Recent studies, particularly the SPYRAL HTN-OFF MED trial, have highlighted the effectiveness of RDN in reducing both office and 24-hour BP among patients with lower BP values without the use of medications.[122] Additionally, findings from the SPYRAL HTN-ON MED trial underscored significantly lower BP values at the 6-month mark within the renal denervation group, further emphasising its potential benefits with the improved multi-electrode radiofrequency Spyral catheter (Medtronic).[123] A parallel investigation conducted by Azizi et al. affirmed the positive impact of renal denervation in terms of ABPM by employing an innovative ultrasound catheter design and implementing a more stringent medication protocol.[124] In the RADIANCE-HTN Trio study, the authors showcased a noteworthy decrease of daytime ambulatory SBP of 5.8 mmHg in comparison to the control group, indicating a modest yet significant therapeutic advantage.[124]

Following the release of the 2018 European Society of Cardiology and ESH guidelines for the management of hypertension, multiple well-executed sham-controlled trials have been published, underscoring the safety and efficacy of renal denervation in lowering BP.[125] Therefore, renal denervation emerges as an additional viable treatment alternative for adult patients grappling with uncontrolled RH, as indicated by the latest European guidelines stating the potential utility of this strategy in the context of RH with a class II recommendation, provided that the eGFR is >40 ml/min/1.73 m2.[2]

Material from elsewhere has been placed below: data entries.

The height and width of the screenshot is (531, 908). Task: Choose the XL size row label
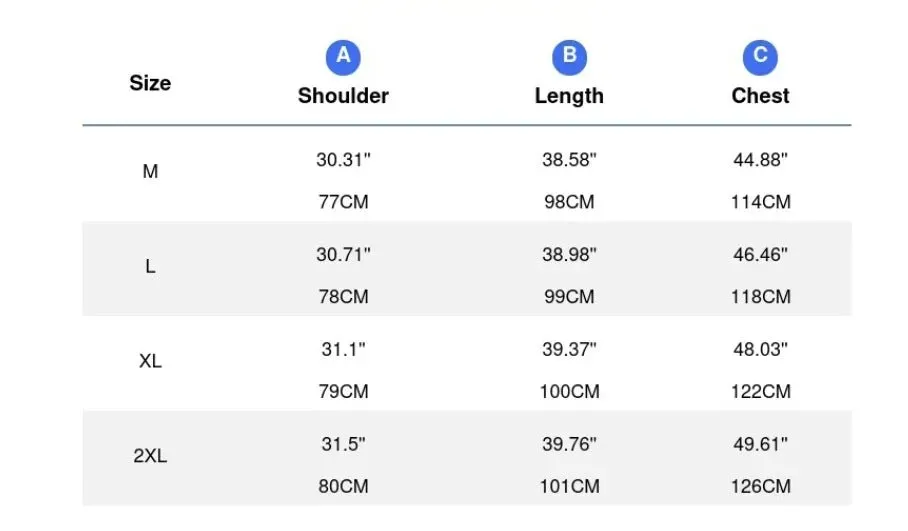(150, 361)
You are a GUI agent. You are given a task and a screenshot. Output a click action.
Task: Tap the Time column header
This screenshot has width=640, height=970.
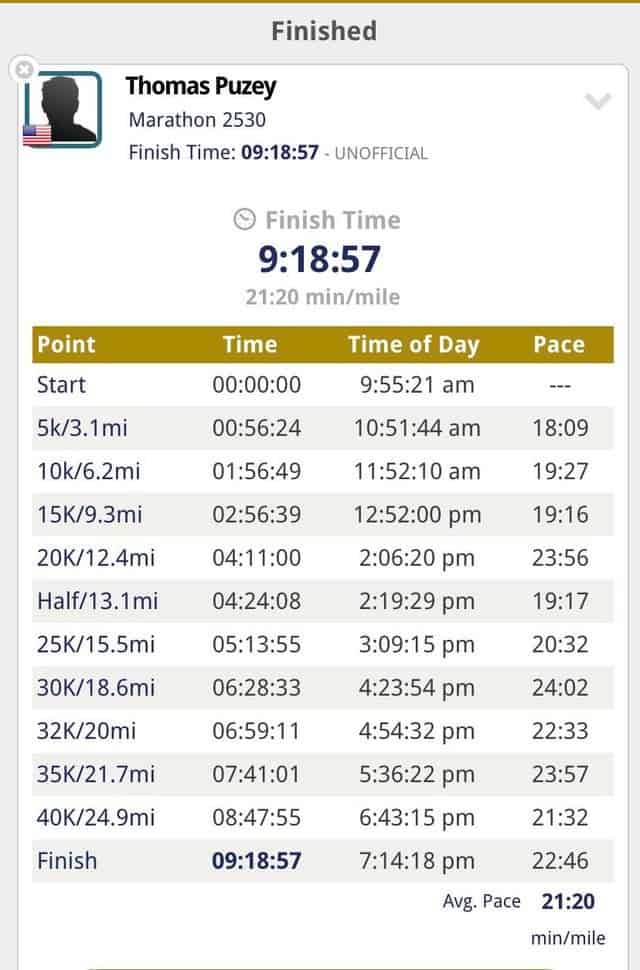(x=250, y=345)
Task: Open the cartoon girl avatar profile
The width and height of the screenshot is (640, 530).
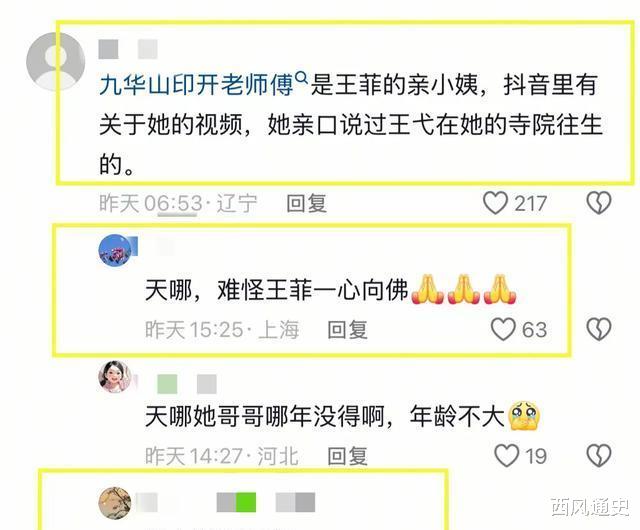Action: pyautogui.click(x=116, y=377)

In November 2023, the Food and Drug Administration approved Symplicity Spyral (Medtronic) and Paradise Ultrasound Renal Denervation (Recor Medical) for use in the US.[126,127] Both systems have received CE mark approval for the treatment of hypertension in Europe. RH might not be the optimal target population to validate the efficacy of renal denervation, but it does not negate the potential utility of this strategy in this context. Identifying individuals who are more likely to respond positively to renal denervation, such as those not included in RCTs because of advanced CKD, becomes crucial.[128] In addition, performing such procedures demands operators with proficiency in renal interventions and specialised training. Centres offering renal denervation should possess the capability to address any potential complications.[129]

Conclusion

In the past decade, hypertension research has significantly advanced our understanding, particularly in defining RH. Distinguishing between tRH and aRH has become crucial, as these represent distinct forms of the disease with different management strategies and prognosis. Addressing aRH primarily involves promoting adherence to drug therapy and lifestyle recommendations. While tRH constitutes a smaller percentage of the hypertensive population, certain sub-groups, like those with diabetes or CKD, are at higher risk. These patients present with increased rates of CV and renal complications, warranting aggressive medical surveillance. Spironolactone emerges as the preferred fourth-line treatment for RH.

Ongoing research on novel drugs (NCT04277884) and non-pharmacological treatments including renal denervation might provide further therapeutic options in the coming years.